Task item |
Set down exactly the lines below between the line holding "Click the About button in preview" and the line holding "Click the 移動制限 label text", inclusive; no other line belongs in the answer.

** Opening Provided data block **

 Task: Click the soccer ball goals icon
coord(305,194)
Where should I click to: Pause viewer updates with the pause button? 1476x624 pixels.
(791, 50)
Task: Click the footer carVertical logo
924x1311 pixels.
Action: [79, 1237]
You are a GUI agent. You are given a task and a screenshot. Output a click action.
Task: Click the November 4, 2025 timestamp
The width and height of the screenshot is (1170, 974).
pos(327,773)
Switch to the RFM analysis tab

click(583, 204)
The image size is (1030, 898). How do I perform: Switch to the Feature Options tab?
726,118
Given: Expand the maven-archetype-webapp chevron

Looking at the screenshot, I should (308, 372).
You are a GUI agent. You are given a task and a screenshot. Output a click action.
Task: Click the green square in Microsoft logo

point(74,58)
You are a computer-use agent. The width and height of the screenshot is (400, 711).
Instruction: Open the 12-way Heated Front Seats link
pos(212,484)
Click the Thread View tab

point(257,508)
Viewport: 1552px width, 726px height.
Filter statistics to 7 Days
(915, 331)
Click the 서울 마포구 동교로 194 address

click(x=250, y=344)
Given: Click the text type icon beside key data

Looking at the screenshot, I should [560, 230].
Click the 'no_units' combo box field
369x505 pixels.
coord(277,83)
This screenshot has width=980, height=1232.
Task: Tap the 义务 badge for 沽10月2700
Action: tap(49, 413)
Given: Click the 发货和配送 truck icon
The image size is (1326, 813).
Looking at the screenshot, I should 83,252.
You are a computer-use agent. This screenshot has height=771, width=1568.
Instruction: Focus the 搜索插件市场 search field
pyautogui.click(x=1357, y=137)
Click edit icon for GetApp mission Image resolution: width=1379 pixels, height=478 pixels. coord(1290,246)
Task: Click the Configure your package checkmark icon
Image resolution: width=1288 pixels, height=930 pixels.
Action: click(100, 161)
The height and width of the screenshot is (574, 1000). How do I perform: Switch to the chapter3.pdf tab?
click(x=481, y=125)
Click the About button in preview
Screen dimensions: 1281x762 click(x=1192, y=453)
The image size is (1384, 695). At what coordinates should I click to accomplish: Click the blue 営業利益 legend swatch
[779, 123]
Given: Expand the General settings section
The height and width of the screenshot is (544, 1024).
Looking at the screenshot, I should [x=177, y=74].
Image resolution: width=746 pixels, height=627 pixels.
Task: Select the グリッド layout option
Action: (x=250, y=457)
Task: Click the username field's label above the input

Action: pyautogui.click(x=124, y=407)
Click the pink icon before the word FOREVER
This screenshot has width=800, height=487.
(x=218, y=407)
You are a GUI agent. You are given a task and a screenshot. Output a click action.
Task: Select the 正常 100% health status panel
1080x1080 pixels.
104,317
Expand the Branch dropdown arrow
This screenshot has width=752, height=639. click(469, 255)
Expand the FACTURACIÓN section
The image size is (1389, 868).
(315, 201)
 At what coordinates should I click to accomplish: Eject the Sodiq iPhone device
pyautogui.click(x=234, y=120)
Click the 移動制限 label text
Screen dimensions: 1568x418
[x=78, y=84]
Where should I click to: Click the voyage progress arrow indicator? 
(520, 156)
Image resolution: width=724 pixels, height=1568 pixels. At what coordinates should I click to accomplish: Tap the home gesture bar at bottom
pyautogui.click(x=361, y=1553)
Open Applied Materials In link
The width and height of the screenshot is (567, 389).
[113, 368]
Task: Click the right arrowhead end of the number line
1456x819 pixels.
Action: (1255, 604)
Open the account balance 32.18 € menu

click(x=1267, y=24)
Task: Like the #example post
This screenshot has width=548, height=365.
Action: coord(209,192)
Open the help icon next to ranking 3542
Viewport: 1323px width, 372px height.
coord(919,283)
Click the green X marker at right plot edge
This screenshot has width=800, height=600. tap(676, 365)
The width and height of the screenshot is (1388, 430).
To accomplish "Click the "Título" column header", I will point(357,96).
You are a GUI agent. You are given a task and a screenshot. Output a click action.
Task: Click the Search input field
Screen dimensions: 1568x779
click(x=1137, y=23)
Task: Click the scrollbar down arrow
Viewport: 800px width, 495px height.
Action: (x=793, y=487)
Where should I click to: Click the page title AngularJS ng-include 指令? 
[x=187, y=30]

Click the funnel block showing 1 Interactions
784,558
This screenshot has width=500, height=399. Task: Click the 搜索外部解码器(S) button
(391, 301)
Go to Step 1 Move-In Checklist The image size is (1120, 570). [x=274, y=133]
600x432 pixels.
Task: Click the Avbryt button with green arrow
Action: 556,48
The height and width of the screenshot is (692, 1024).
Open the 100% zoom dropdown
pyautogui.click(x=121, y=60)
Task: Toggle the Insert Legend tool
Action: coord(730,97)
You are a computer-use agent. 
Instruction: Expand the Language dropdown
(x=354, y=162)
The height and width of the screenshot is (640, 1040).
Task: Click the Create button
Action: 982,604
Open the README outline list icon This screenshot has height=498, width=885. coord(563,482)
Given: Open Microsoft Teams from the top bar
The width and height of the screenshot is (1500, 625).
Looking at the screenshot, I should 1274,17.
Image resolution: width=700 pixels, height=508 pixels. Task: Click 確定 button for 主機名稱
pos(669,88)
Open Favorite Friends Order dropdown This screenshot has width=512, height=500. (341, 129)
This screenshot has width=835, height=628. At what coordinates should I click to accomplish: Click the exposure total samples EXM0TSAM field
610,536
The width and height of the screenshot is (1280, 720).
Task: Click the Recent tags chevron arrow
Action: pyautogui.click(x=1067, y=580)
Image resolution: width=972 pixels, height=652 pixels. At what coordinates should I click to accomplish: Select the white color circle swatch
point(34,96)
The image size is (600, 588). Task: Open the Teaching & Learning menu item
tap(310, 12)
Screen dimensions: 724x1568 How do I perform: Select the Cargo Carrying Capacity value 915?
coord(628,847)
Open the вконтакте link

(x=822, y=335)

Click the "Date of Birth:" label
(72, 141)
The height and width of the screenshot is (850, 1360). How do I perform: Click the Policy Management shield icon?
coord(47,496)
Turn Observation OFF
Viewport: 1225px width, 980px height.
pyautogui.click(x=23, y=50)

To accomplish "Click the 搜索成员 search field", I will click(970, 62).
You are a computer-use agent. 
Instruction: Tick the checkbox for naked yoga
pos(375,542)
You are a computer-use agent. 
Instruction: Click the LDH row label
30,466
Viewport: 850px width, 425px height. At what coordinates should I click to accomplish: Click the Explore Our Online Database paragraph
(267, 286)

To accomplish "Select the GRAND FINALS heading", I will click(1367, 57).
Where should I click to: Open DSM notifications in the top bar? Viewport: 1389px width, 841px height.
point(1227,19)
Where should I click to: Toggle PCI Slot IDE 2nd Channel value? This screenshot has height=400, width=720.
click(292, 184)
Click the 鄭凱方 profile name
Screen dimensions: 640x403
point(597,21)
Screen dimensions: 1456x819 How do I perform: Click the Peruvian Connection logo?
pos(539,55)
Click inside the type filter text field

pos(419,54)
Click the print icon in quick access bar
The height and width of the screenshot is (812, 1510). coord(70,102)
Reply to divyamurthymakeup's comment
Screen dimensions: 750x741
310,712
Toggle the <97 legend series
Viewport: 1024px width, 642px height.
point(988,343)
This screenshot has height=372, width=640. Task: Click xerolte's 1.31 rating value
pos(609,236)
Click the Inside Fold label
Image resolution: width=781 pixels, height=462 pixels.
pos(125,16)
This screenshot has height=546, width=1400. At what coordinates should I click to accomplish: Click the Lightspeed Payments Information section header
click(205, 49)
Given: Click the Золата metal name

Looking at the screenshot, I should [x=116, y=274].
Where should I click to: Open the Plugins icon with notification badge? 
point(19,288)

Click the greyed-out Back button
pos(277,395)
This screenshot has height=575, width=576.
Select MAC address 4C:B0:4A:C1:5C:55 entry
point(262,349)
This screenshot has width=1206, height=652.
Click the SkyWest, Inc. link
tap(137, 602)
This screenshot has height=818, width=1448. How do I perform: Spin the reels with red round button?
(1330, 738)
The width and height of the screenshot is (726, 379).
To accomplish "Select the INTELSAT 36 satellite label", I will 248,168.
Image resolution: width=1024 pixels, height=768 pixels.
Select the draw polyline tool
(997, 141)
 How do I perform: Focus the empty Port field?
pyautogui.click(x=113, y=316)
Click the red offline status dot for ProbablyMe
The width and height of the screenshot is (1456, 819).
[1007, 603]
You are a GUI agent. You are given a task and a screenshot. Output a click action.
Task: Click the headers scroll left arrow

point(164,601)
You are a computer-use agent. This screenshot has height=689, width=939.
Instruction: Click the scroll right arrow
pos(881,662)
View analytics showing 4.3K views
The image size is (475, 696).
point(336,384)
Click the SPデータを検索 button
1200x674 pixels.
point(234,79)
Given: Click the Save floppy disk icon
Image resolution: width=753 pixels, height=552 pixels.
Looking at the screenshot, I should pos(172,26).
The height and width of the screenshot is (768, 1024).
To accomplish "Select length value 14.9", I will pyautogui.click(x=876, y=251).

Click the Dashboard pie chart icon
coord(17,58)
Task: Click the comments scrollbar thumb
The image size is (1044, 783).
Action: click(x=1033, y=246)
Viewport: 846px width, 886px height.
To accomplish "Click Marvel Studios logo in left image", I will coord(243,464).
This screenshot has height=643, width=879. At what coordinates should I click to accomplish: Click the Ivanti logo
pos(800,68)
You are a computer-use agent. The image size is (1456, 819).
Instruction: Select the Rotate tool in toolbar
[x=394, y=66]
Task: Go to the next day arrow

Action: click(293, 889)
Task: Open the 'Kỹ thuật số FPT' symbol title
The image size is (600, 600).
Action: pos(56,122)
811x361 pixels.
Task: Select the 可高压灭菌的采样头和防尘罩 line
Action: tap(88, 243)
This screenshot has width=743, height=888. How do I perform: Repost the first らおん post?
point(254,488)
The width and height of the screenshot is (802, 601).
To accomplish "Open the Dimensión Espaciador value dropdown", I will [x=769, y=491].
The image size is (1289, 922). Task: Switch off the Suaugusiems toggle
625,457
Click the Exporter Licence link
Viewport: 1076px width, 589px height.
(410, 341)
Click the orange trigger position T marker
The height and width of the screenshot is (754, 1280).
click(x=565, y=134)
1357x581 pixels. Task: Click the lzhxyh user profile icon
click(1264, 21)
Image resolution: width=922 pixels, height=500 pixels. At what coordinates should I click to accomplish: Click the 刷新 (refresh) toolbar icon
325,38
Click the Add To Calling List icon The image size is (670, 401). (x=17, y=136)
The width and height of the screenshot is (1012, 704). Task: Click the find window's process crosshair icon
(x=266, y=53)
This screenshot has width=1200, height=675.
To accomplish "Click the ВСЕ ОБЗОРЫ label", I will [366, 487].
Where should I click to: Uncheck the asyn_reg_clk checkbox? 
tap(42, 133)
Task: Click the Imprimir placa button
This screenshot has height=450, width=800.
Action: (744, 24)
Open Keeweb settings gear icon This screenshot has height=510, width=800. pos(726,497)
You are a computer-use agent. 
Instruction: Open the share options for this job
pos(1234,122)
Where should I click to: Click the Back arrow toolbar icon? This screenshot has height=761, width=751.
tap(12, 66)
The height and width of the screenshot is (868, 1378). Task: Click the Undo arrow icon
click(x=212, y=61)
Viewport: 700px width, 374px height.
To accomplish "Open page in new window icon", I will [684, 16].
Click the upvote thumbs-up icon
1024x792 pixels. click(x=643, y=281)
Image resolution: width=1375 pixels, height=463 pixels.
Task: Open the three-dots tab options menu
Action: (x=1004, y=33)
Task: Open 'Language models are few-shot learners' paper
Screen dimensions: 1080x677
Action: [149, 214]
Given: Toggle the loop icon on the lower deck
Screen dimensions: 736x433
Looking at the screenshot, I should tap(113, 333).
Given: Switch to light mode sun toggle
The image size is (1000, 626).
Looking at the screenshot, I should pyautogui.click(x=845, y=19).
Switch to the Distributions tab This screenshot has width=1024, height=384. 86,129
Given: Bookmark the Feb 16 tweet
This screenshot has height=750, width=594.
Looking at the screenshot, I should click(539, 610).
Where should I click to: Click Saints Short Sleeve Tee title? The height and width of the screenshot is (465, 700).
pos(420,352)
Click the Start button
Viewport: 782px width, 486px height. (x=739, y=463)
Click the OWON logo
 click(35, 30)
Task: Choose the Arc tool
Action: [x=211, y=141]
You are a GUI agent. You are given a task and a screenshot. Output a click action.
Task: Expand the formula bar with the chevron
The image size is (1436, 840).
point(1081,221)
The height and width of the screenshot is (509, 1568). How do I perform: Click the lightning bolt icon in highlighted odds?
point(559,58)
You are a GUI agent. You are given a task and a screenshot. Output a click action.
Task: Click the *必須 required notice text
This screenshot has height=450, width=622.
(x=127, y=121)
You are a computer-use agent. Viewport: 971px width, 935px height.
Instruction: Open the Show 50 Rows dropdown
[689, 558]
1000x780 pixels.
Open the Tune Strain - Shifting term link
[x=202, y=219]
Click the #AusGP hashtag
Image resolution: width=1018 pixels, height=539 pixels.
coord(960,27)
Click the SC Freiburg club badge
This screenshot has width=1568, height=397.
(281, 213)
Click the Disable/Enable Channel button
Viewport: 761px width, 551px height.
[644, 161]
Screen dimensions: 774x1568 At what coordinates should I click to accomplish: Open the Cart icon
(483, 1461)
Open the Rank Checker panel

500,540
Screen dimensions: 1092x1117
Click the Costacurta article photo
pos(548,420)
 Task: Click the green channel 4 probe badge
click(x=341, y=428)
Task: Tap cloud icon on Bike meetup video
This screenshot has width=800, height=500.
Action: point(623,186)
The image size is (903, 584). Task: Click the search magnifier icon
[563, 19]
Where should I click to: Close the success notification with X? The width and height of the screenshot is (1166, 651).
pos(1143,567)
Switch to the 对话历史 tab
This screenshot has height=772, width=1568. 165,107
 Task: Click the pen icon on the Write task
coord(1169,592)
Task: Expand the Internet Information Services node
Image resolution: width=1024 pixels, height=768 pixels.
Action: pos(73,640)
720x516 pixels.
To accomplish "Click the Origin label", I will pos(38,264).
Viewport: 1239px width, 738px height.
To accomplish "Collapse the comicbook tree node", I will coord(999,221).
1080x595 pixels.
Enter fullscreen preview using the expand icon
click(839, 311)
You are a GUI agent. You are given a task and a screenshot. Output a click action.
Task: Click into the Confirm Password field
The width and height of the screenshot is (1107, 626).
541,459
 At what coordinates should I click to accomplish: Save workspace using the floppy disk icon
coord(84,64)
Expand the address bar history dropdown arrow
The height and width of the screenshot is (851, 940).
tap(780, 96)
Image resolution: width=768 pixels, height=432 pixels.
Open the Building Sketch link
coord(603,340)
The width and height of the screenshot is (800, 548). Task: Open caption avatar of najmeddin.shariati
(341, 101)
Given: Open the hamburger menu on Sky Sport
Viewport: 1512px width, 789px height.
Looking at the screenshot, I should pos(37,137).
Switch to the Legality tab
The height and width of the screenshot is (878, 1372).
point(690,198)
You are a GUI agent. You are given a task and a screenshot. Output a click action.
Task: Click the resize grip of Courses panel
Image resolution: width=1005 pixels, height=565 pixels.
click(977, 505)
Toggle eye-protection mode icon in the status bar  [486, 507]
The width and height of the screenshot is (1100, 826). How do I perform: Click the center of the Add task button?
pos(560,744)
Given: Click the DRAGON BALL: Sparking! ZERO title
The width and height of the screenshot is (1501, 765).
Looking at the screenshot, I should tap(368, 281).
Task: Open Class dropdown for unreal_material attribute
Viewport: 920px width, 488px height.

** Closing Provided data block **

Answer space |
Click the About button in preview
Screen dimensions: 1281x762 click(x=1192, y=453)
The image size is (1384, 695). At what coordinates should I click to accomplish: Click the blue 営業利益 legend swatch
[779, 123]
Given: Expand the General settings section
The height and width of the screenshot is (544, 1024).
Looking at the screenshot, I should [x=177, y=74].
Image resolution: width=746 pixels, height=627 pixels.
Task: Select the グリッド layout option
Action: (x=250, y=457)
Task: Click the username field's label above the input

Action: pyautogui.click(x=124, y=407)
Click the pink icon before the word FOREVER
This screenshot has width=800, height=487.
(x=218, y=407)
You are a GUI agent. You are given a task and a screenshot. Output a click action.
Task: Select the 正常 100% health status panel
1080x1080 pixels.
104,317
Expand the Branch dropdown arrow
This screenshot has width=752, height=639. click(469, 255)
Expand the FACTURACIÓN section
The image size is (1389, 868).
(315, 201)
 At what coordinates should I click to accomplish: Eject the Sodiq iPhone device
pyautogui.click(x=234, y=120)
Click the 移動制限 label text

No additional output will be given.